March 24, 20263 min read

The thing that breaks villa agencies in peak season isn't the booking volume. It's the staff handover that has to happen at a precise moment on changeover day, between the team finishing one shift and the team starting the next, with information that doesn't survive the gap.

Every agency operating ten or more properties has lost a Saturday to this. The cleaning team finishes at 2pm. The arrival team starts at 3pm. The departure team's note about the broken hot tub control panel does not make it to the arrival team. The guest checks in at 5pm, tries the hot tub at 7pm, and the resulting WhatsApp at 10pm is what your operations manager remembers from August.

The handover gap is solvable. Most agencies just haven't decided to solve it.

What the handover should actually be

A handover is a structured artefact, not a conversation. By the end of the departure shift, three things should be in writing, against the property: what the cleaners found, what they fixed, and what they couldn't. Those three items are the entire handover. Everything else is detail.

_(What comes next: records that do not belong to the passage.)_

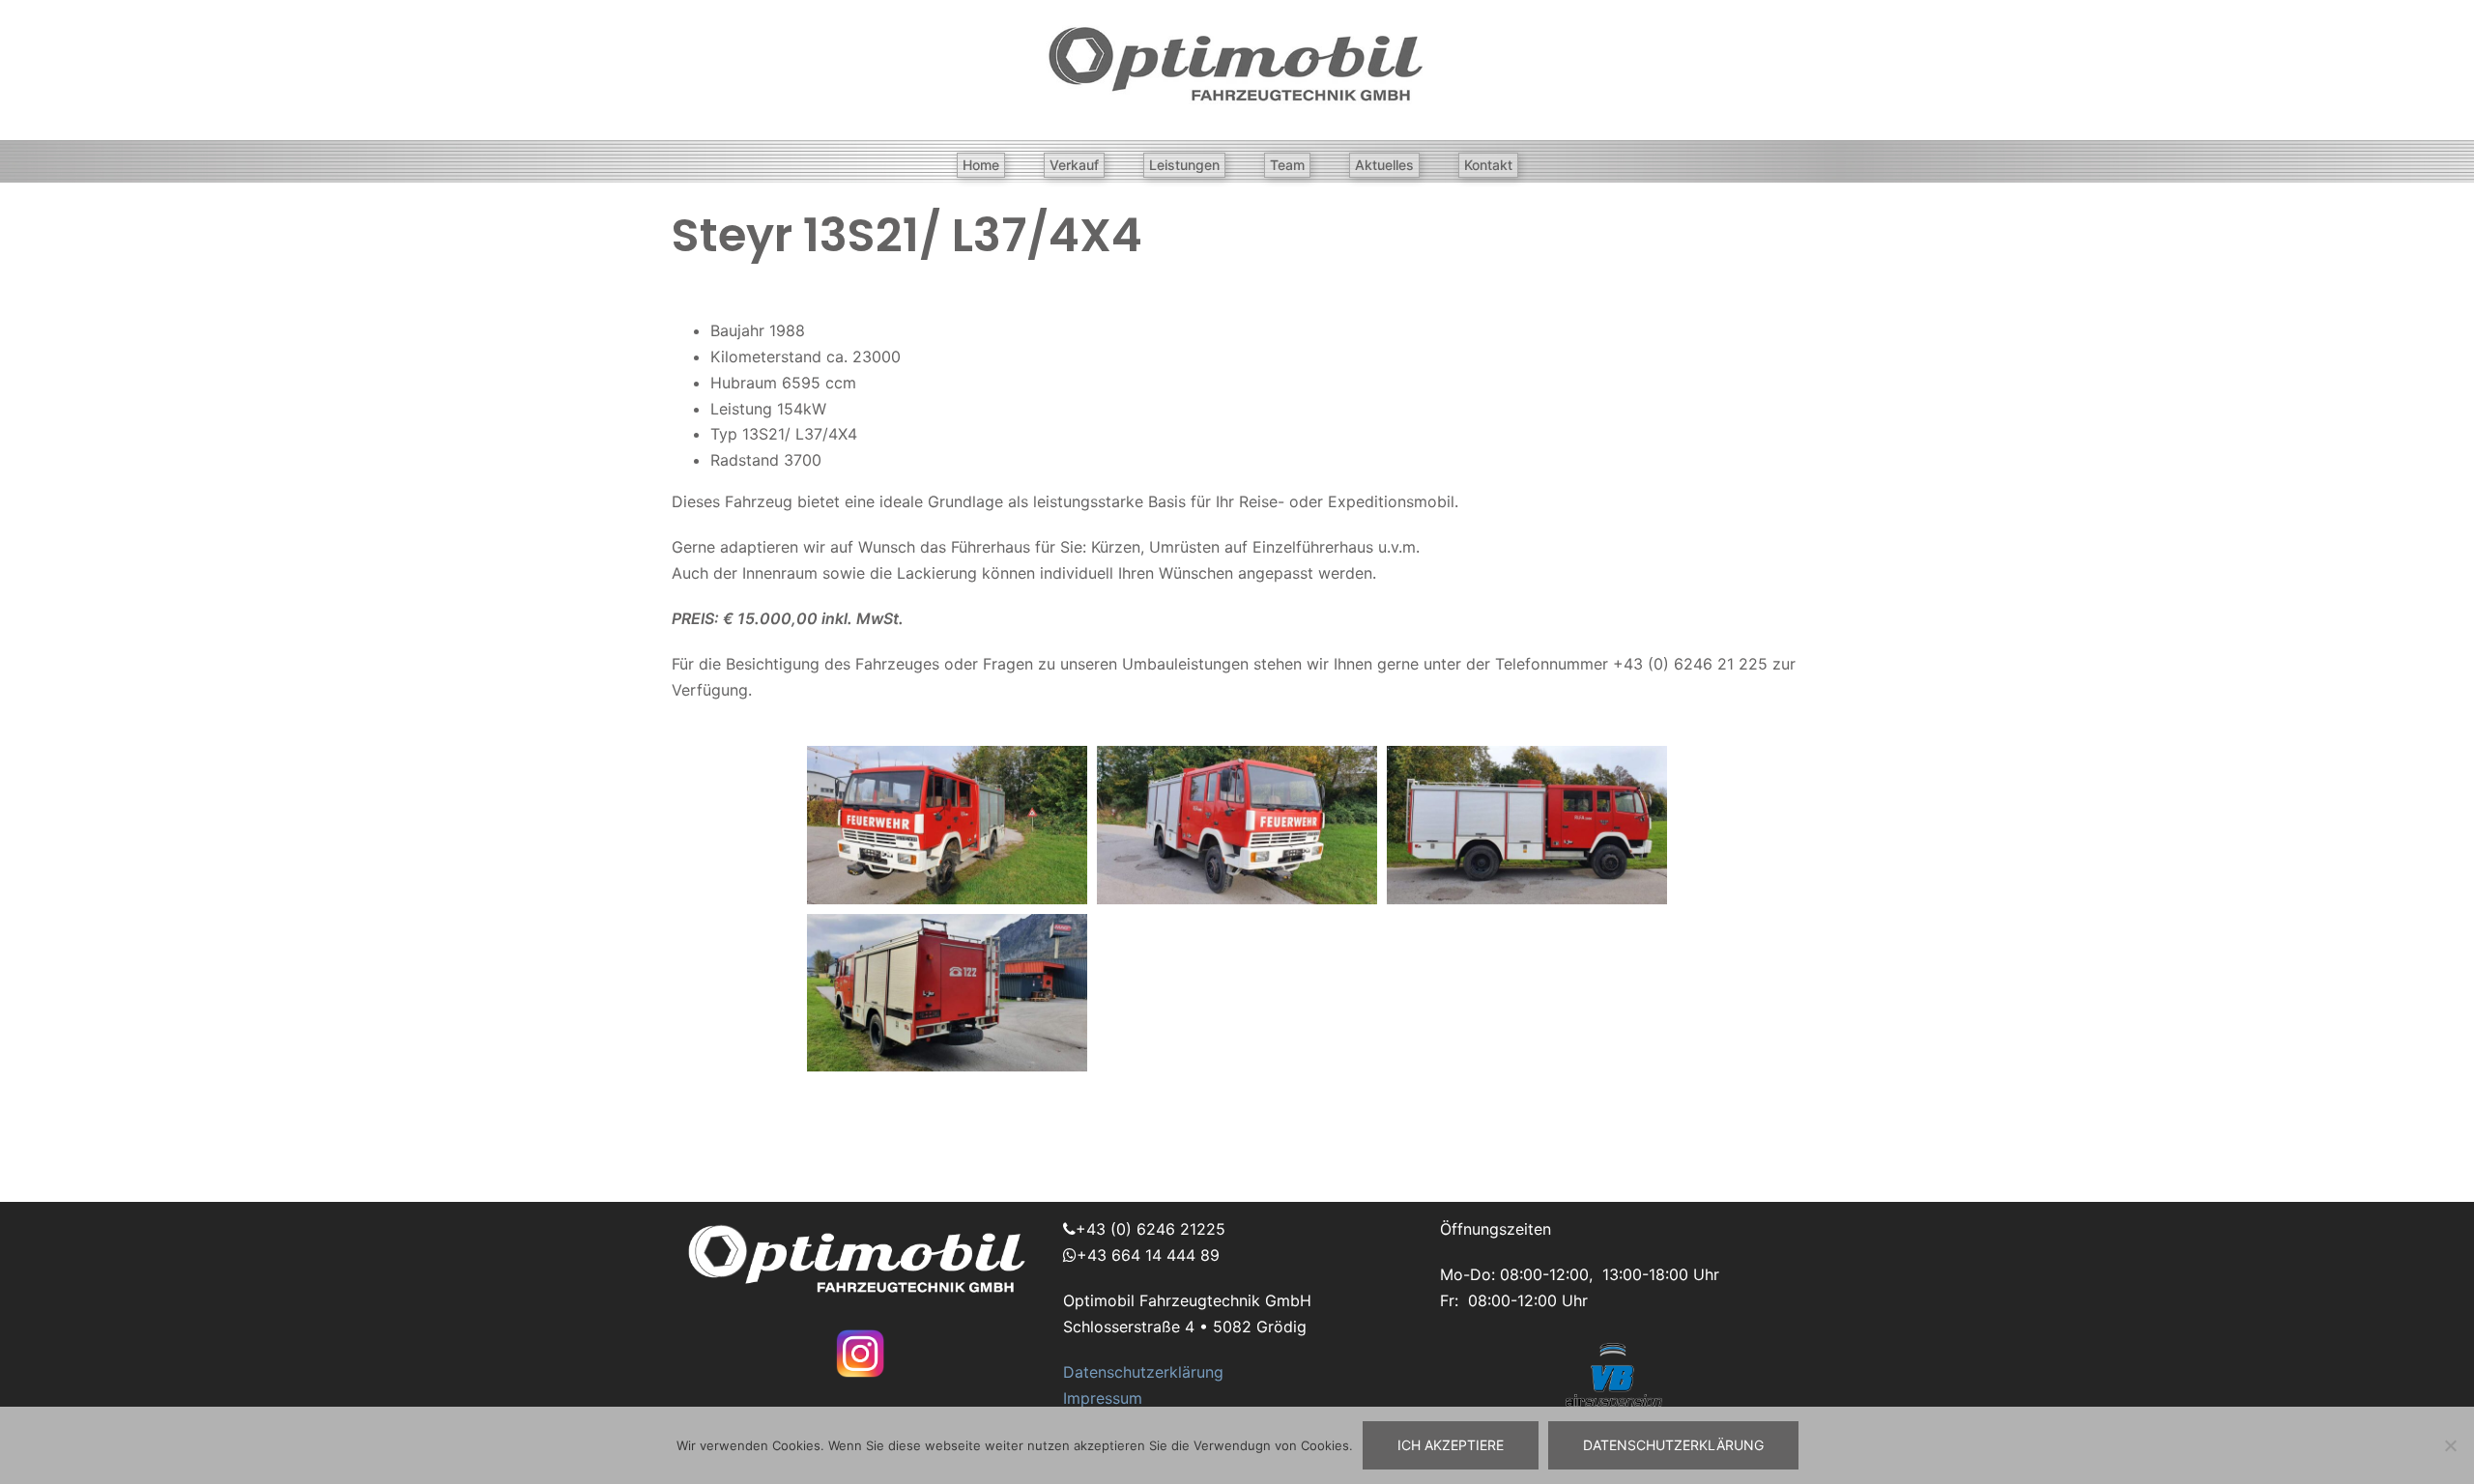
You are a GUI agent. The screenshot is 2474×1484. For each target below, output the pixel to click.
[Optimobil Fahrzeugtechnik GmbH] (1236, 68)
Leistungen (1184, 165)
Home (981, 165)
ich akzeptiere (1450, 1445)
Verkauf (1074, 165)
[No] (2450, 1445)
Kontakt (1488, 165)
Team (1287, 165)
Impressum (1102, 1398)
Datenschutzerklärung (1143, 1372)
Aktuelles (1384, 165)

The arrival shift then reads those three items before they leave for the property. Not on arrival; on the way. The team that arrives at the villa already knowing the hot tub control panel is broken does a different job from the team that discovers it when the guest mentions it.

Why agencies don't do this

Two reasons, both fixable.

The departure team is finishing at 2pm and tired. They want to get home. Writing a structured note feels like overhead, and the agency's leadership hasn't been clear that the note is part of the job, not optional. Make it part of the job.

The arrival team doesn't always read the note. This is harder. The fix is a fifteen-minute team huddle at 2:30pm where the operations manager runs through the day's properties, reads the departure notes aloud, and confirms the team has heard them. Yes, it's overhead. Yes, it pays for itself the first Saturday you don't lose to an avoidable issue.

The honest measure

Track the Saturday-night WhatsApp incidents. Compare the months where the team is doing structured handovers to the months they're not. The number drops by about half. That's a real number, and it's the single highest-leverage operational change a peak-season agency can make.

The volume is not the problem. The unmanaged transition between people is. Fix the transition and the volume becomes operable. Don't fix it, and you will lose another August to the same gap.